We once were strangers in this country, but now we’ve wiggled our way into each other’s lives. Into a story. Over the years, we’ve shared our tales of who we were in America and the people we left behind. We cried and talked about the people we lost. One volunteer's story: "I think the hardest moment in my life was not the day she passed away but a week later when I went to grab the shawl she always wore. I often smelled it to remember her. But this day, it no longer had her smell. And it wasn't until that day that I broke down."
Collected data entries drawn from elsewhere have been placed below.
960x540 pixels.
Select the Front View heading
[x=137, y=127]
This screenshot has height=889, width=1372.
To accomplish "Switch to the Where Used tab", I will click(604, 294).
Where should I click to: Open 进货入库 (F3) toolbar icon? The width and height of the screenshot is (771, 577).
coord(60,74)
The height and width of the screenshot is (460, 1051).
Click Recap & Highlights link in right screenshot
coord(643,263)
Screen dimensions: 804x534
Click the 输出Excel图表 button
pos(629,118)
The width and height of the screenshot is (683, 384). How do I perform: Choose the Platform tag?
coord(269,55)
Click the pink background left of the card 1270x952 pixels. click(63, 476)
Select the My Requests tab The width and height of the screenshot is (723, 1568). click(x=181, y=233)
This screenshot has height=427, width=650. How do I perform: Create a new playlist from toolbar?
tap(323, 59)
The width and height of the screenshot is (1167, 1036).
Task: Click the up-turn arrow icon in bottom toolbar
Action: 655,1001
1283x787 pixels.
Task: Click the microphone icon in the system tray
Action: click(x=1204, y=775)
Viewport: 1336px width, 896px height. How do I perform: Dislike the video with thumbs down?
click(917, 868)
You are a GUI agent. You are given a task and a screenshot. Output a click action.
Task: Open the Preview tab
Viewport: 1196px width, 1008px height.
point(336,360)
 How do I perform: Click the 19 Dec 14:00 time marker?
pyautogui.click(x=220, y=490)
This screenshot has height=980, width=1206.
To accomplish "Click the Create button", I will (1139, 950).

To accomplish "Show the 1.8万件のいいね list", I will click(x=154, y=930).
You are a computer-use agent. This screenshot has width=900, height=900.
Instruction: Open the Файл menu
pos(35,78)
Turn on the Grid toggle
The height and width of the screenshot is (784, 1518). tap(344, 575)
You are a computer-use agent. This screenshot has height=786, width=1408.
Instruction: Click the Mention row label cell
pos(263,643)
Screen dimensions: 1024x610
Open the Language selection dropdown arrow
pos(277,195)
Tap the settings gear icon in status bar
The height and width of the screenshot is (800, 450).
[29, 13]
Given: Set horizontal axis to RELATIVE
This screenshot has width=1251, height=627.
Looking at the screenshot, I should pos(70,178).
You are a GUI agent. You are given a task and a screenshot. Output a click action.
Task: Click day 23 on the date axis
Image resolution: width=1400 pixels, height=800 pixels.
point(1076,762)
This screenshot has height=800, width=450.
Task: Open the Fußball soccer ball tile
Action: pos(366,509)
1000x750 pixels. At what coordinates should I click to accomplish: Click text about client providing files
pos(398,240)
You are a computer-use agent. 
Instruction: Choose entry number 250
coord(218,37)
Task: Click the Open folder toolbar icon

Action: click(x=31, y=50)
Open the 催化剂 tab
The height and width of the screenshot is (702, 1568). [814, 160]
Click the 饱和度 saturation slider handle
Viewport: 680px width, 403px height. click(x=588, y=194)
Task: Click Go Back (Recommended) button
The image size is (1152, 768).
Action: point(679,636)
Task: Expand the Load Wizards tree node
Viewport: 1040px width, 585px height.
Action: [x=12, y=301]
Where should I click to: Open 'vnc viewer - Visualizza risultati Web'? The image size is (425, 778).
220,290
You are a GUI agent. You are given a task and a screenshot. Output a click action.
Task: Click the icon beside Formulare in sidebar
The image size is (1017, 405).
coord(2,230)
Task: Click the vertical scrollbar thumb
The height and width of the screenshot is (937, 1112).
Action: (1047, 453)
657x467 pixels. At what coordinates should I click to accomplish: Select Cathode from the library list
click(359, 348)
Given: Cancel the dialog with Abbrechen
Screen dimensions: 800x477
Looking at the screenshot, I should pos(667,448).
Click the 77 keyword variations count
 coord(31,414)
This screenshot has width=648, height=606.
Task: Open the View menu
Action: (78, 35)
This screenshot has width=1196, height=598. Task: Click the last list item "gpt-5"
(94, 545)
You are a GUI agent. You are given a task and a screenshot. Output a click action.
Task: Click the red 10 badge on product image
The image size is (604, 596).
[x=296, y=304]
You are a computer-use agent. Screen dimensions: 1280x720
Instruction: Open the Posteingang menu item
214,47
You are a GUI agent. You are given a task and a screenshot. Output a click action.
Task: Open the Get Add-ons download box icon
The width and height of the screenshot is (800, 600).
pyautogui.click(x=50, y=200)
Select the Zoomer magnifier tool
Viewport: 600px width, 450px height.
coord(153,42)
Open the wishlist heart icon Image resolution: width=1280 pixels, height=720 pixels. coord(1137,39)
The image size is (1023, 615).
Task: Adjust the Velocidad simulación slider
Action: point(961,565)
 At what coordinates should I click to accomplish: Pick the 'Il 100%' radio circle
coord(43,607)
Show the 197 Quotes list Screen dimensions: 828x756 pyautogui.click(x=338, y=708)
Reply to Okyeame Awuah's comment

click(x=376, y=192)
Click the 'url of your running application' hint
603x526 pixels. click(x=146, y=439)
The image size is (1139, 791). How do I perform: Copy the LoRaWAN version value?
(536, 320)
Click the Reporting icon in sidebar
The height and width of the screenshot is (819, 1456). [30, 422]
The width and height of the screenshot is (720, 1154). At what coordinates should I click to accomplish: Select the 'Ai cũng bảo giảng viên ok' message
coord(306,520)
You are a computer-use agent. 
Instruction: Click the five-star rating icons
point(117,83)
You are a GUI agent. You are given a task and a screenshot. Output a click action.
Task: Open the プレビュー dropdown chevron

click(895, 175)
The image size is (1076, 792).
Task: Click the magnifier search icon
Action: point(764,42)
Maybe Mamba's sister was right. Maybe we all did come from some sort of broken or split family. Maybe part of us came here to fix those we could not back home. Maybe something was even broken in us all that we desperately were trying to fix. But together, we found something in this place. As much as we claimed to hate Swaziland we found something here. And I just knew, we were all afraid of loosing it. But equally we were afraid to face what we may have lost back home. Were there still Legos to be built? Would they see me in the same light? Would they still NEED me?

Justice tells me, Heaven is in America and the rest shout out, “You fucking Americans!” But where was I in all this? My father will ask how much more I like America now. But it’s never been about that. It’s about understanding. The more I travel, the more I see this universal connection. I realize, the more things change the more they stay the same. And the more I understand, the more I am aware of this overwhelming theme that I don’t think I could ever put into words for you to read.

You probably have no idea what I’m talking about. But you, American, I have hope that one day, you will.